Summertime, and the journalism is easy. In the absence of another 9-11 disaster over the past 21 months, some in the press are sinking back into the pattern of asking questions that assume terrorists aren't terrible: Is the Bush administration spending too much on the military? Is it going too far in promoting national security? Pundits are complaining that Iraq, after thousands of years of rule by kings, caliphs and dictators, is not already a peaceful democracy.
Another change in this summer of ease: After 9-11, questions about God were on reporter's lips, but (apart from some queries about President Bush's religious tendencies) Christian belief is once again largely banished to the Saturday church directories beloved by advertising departments. One small indication: the ignoring of God-centered quotations from David Robinson, the San Antonio Spurs star who retired after his team's championship win on Sunday, June 15.

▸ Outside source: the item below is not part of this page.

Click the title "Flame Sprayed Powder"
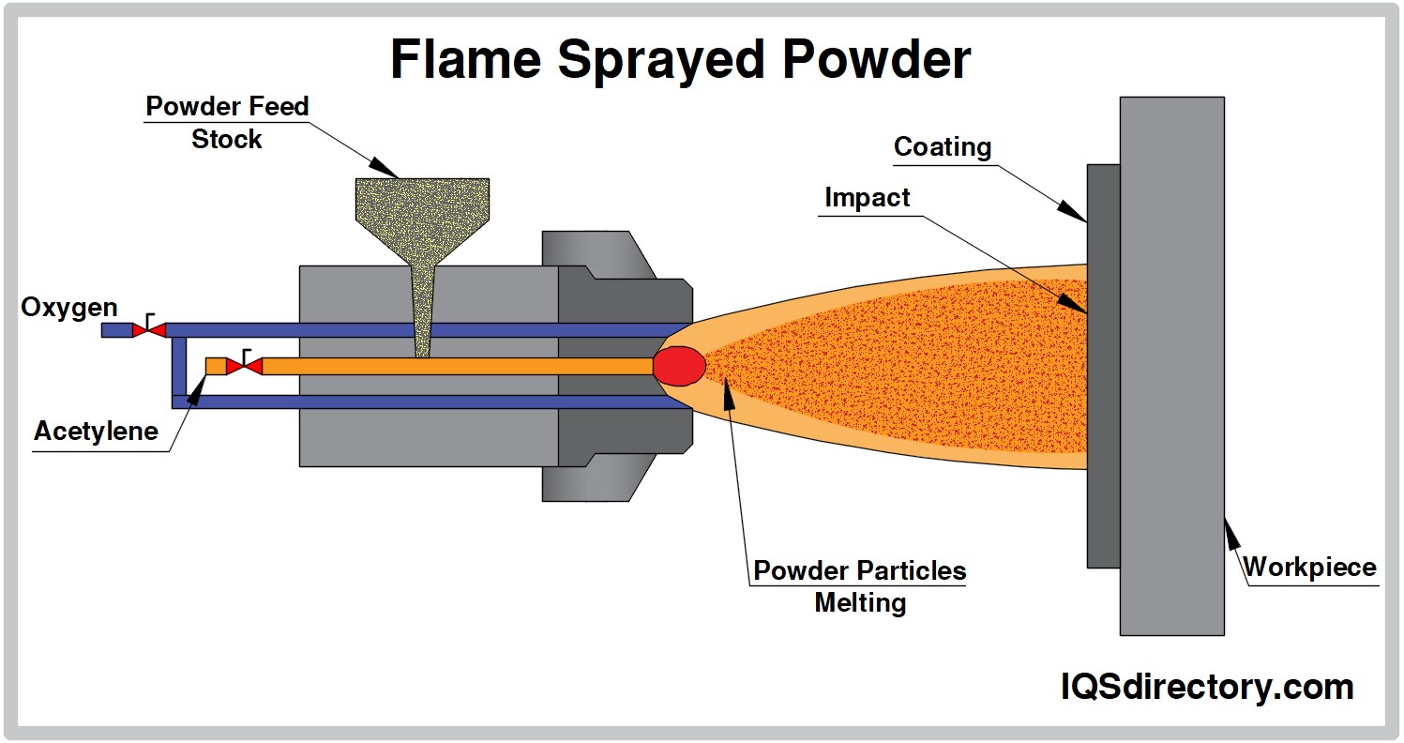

During the victory celebration shown on television, Robinson repeatedly thanked God. One story, from The Associated Press, quoted him in that regard: "In the post-game ceremony David Robinson, who scored 13 points and had 17 rebounds in his final game as a player, received a special burst of shouts and applause after 14 seasons as a Spur. ‘I just praise the Lord because he carried us through this year,' he said."
None of the other 248 stories about Robinson and his teammates that were filed on June 16 and included in the Lexis-Nexis database used that quotation or similar ones. Even features that specifically focused on the Naval Academy graduate (Austin American-Statesman, "Admiral sails away after one final masterpiece"; Dallas Morning News, "Admiral wins in arms race"; Detroit Free Press, "Admiral wins his final battle"; USA Today, "Job done, admiral sails into sunset") and quoted him on other matters did not quote him praising the Lord. Only a couple referred generally to his Christian beliefs.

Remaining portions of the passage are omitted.